Palmer penguins data

Data were collected and made available by Dr. Kristen Gorman and the Palmer Station, Antarctica LTER, a member of the Long Term Ecological Research Network.

library(tidymodels)
library(tidyverse)
library(palmerpenguins)
  1. Use the glimpse() output to determine the following:

    • sample size and number of variables

    • which variables are categorical and which are numeric? is there any missing data? are the categorical variables stored appropriately?

  2. Select an appropriate outcome and primary (continuous) predictor of interest.

    • generate a scatter plot for the two variables (remember to label your axes!)

    • color the scatter plot by sex. Does an interaction term seem appropriate?

    • color the scatter plot by species. Does an interaction term seem appropriate?

  3. Fit a model regressing the outcome variable you selected onto the primary predictor of interest, sex, and species.

    • Write interpretations for the coefficient estimates, p-values, and confidence intervals

    • Is the species variable statistically significant?

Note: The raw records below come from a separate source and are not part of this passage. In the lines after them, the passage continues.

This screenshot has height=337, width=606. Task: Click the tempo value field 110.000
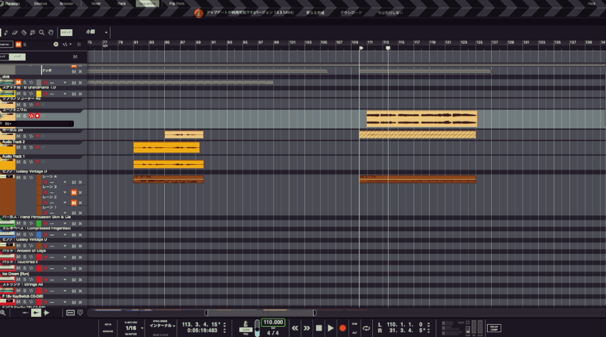pos(273,322)
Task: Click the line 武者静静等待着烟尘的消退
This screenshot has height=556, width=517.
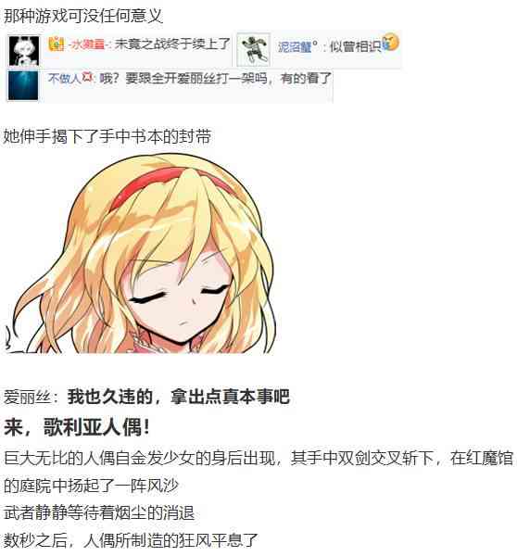Action: (99, 512)
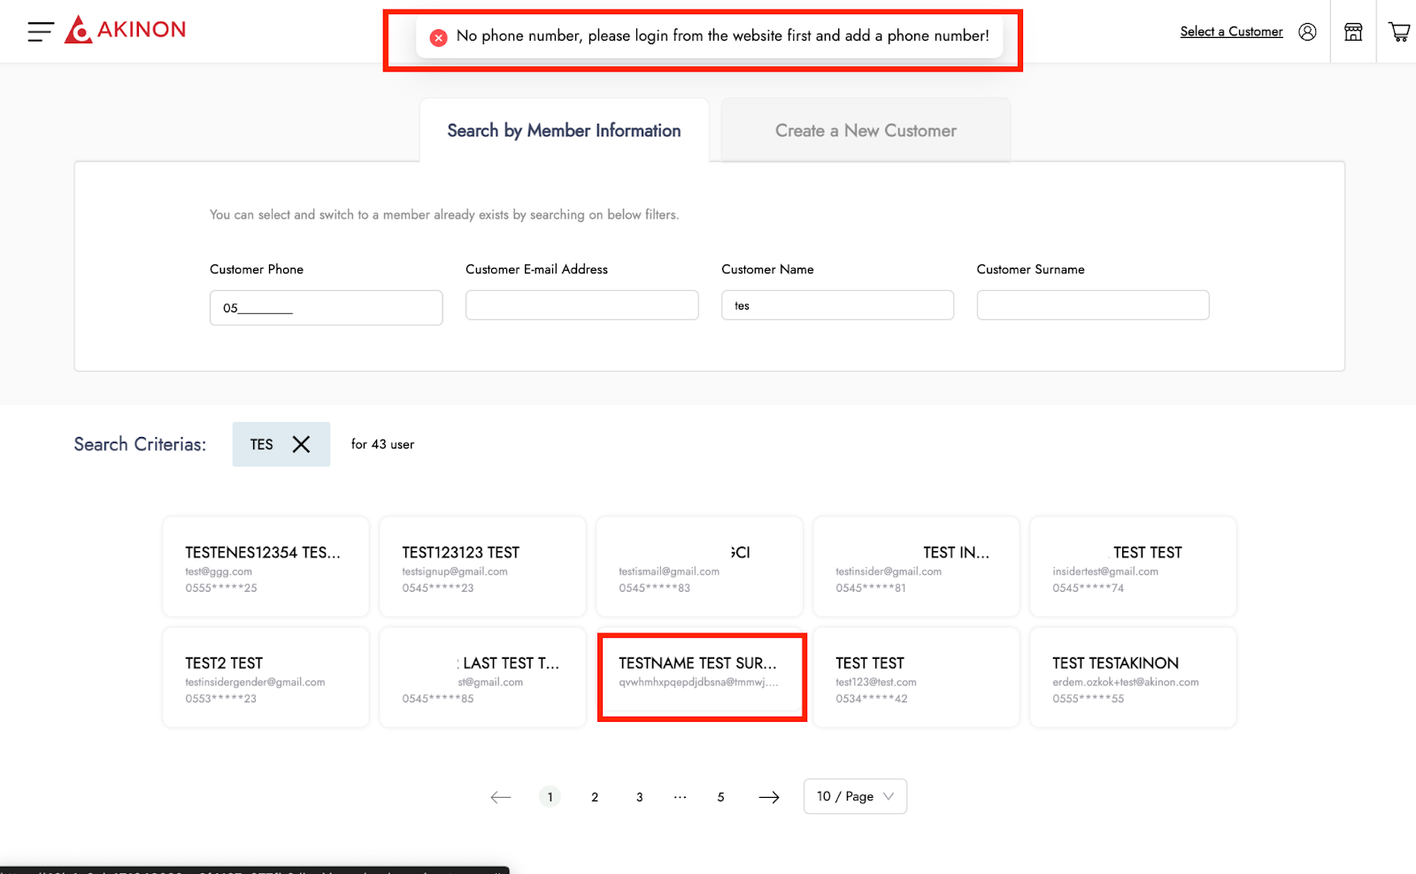Select the TEST TESTAKINON customer card
This screenshot has height=874, width=1416.
click(1133, 678)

Conduct the appropriate test.

      • Note: The anova function computes a nested F test:
mod_reduced <- #reduced model object here
mod_full <- #full model object here

anova(mod_reduced, mod_full, test="F")
  1. Add an interaction term that seems appropriate based on the EDA from #2. Interpret the p-value and coefficient estimate for the interaction term in the context of the dataset.

  2. Interpret the adjusted \(R^2\) value for the model with the interaction term. Compare the value to the adjusted \(R^2\) value obtained from a model that does not include the interaction term. What do you conclude from this comparison?

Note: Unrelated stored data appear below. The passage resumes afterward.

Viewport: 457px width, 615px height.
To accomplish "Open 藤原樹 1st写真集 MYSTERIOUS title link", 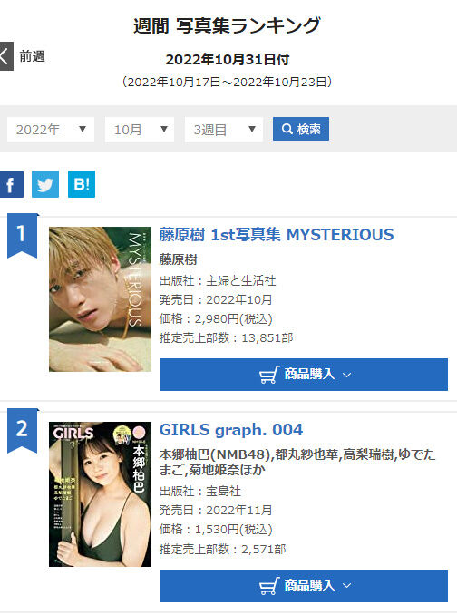I will click(x=277, y=235).
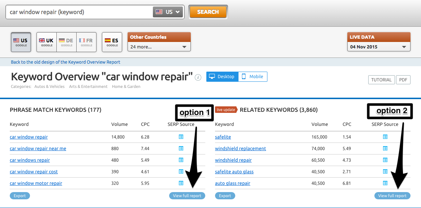
Task: Choose the US Google database tab
Action: 21,42
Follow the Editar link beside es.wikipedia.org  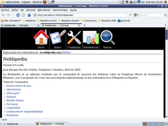(x=67, y=52)
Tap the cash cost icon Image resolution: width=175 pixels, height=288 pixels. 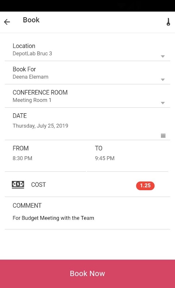pos(18,185)
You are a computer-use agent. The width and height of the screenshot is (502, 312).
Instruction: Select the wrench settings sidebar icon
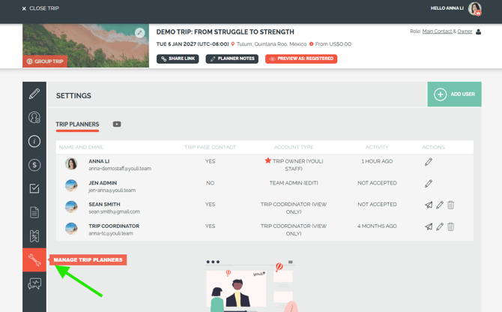pos(34,260)
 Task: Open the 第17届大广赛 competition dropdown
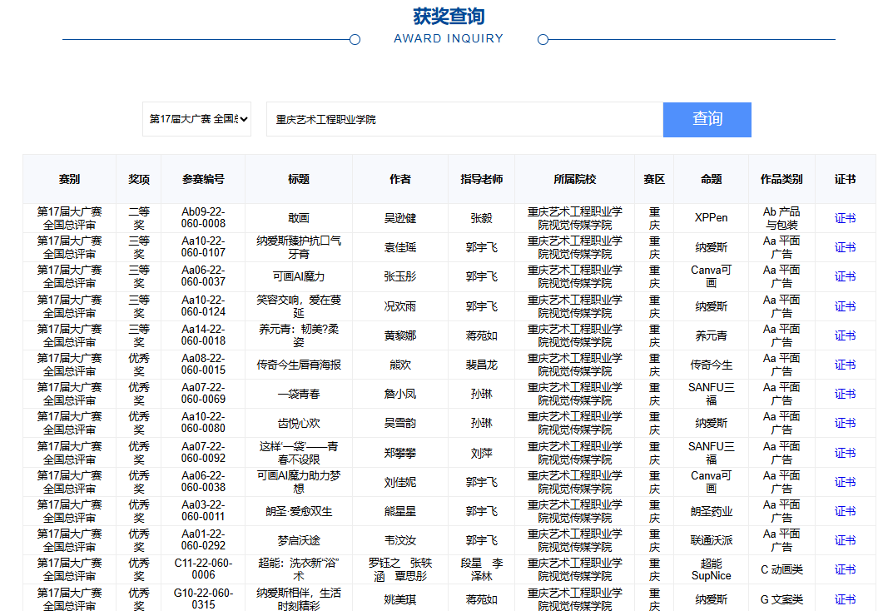(x=196, y=119)
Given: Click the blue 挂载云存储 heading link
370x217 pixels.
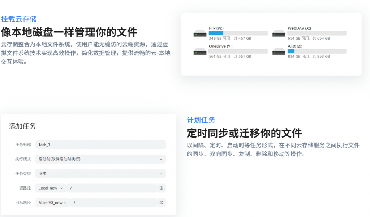Looking at the screenshot, I should pyautogui.click(x=19, y=19).
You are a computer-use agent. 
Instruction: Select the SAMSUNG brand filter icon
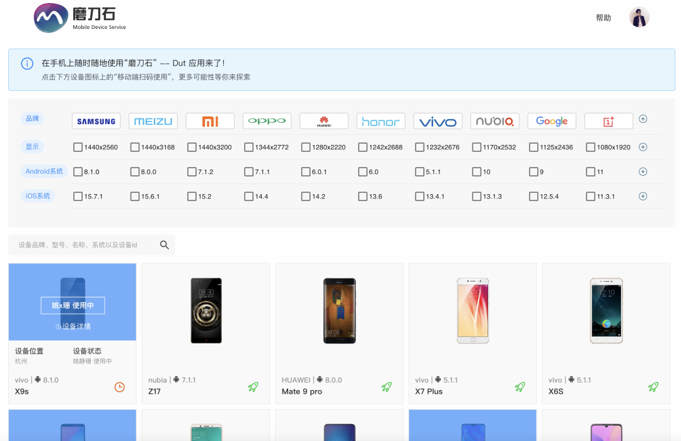point(96,120)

  • Note: You can see the \(R^2\) and adjusted \(R^2\) values in the summary(model_object) output that we used last week

Key takeaways

  • This will vary depending on the variables you selected, but you probably saw that an interaction term appears to be necessary for the species variable but not necessarily sex. We see this because it appears that the slope is different for at least one species compared to the others.

  • When an interaction term is meaningful, you should see an increase in the adjusted \(R^2\) value for the model with the interaction term compared to the model without. This means that the interaction term increases how much variance of the outcome is explained by the predictors.